Pixel coordinate grounding data ->

====

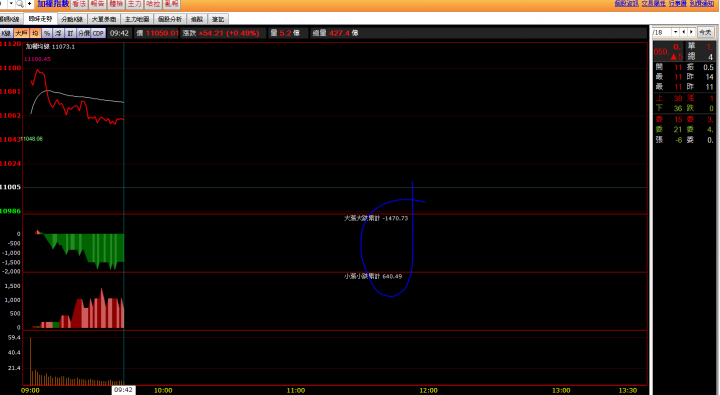The width and height of the screenshot is (720, 395).
Task: Click the 看法 toolbar button
Action: click(79, 4)
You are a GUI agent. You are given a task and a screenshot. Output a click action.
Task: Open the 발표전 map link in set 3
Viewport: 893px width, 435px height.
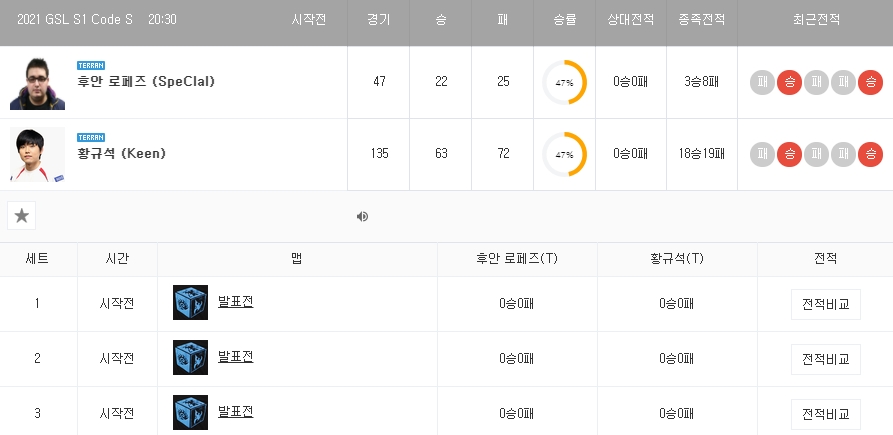[235, 411]
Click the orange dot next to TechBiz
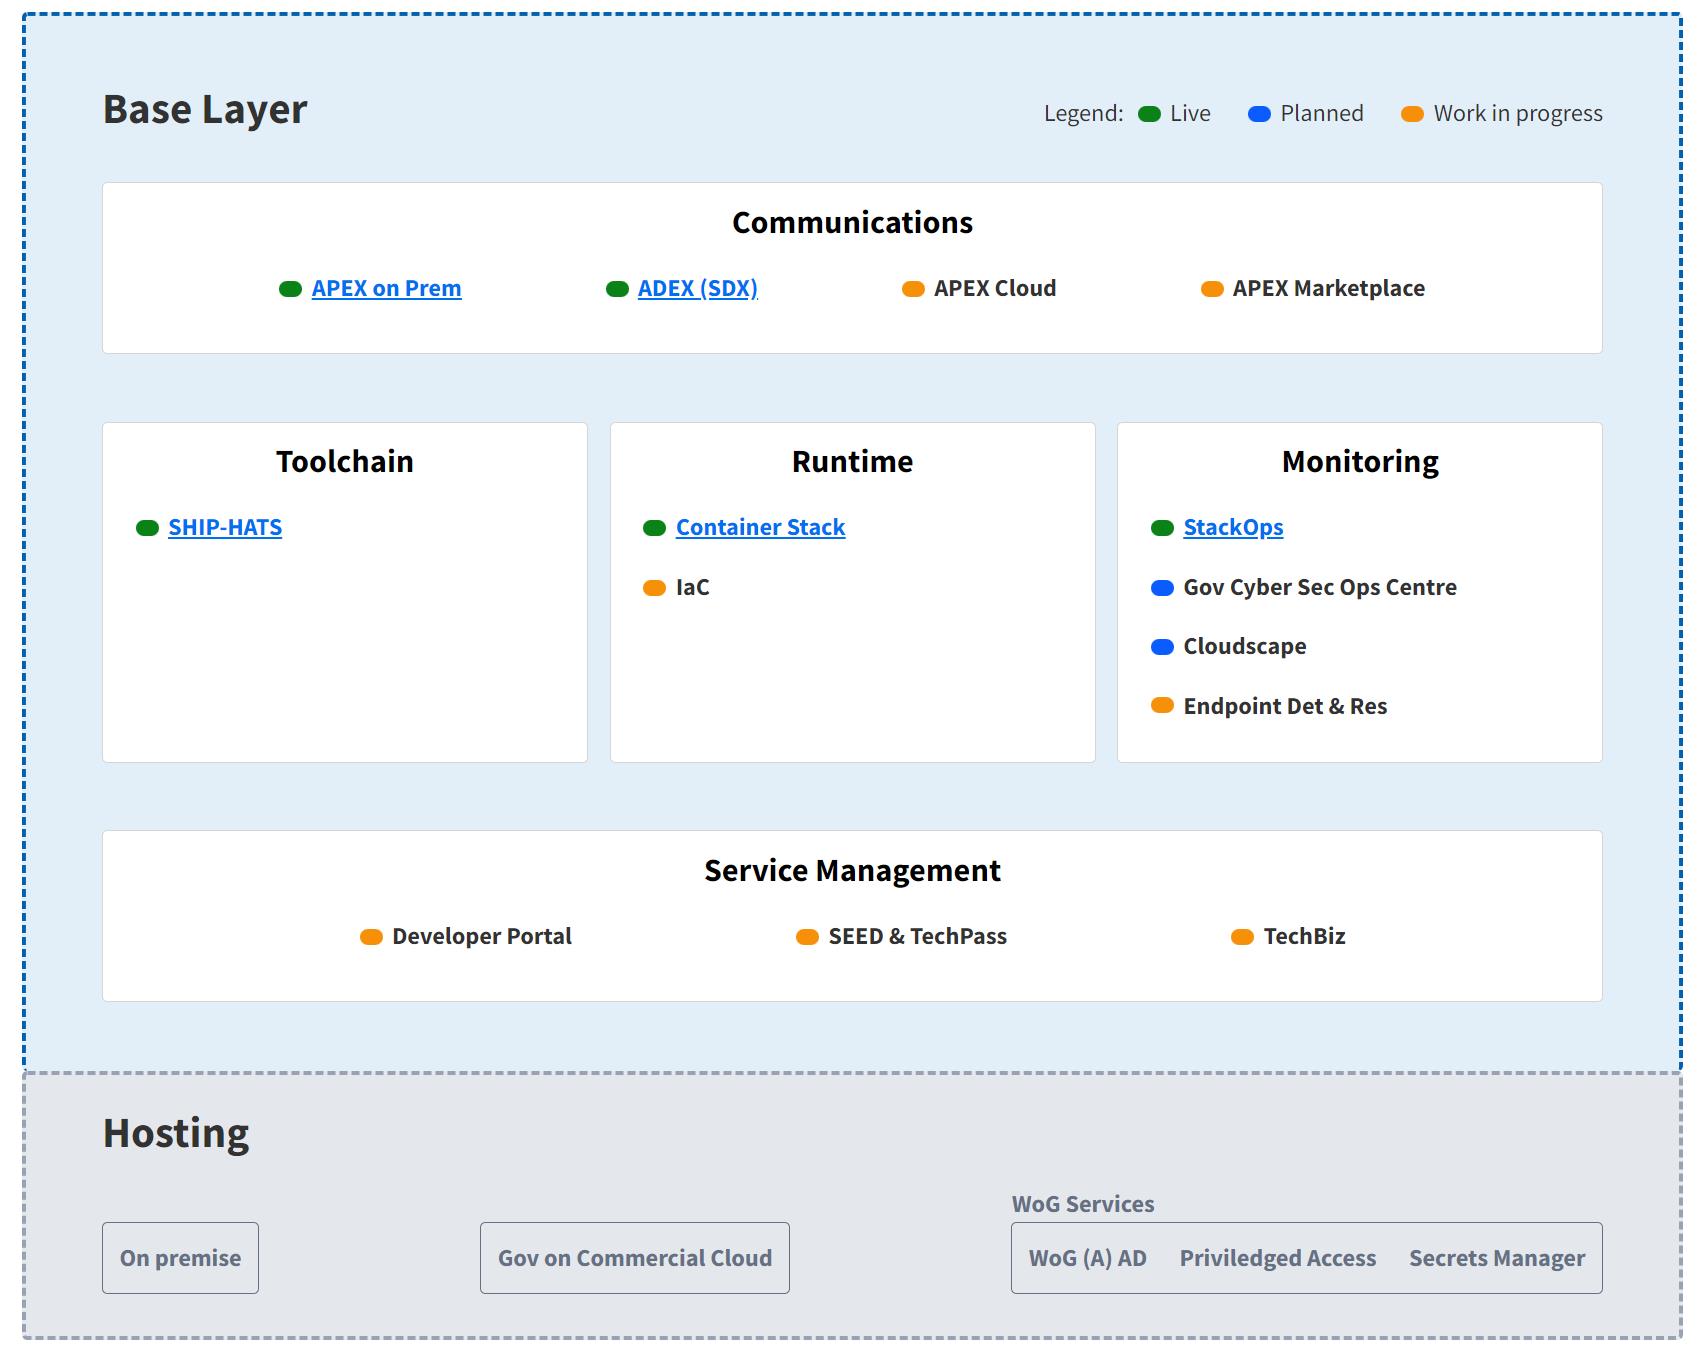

====

Problem details -> Output the line that contains "You are a GUI" and every subsequent line through the end of the entries, exactly as given, without pictures.

Solved exercise ->
You are a GUI agent. You are given a task and a screenshot. Output a click action.
Task: Open the 발표전 map link in set 3
Viewport: 893px width, 435px height.
[235, 411]
Click the orange dot next to TechBiz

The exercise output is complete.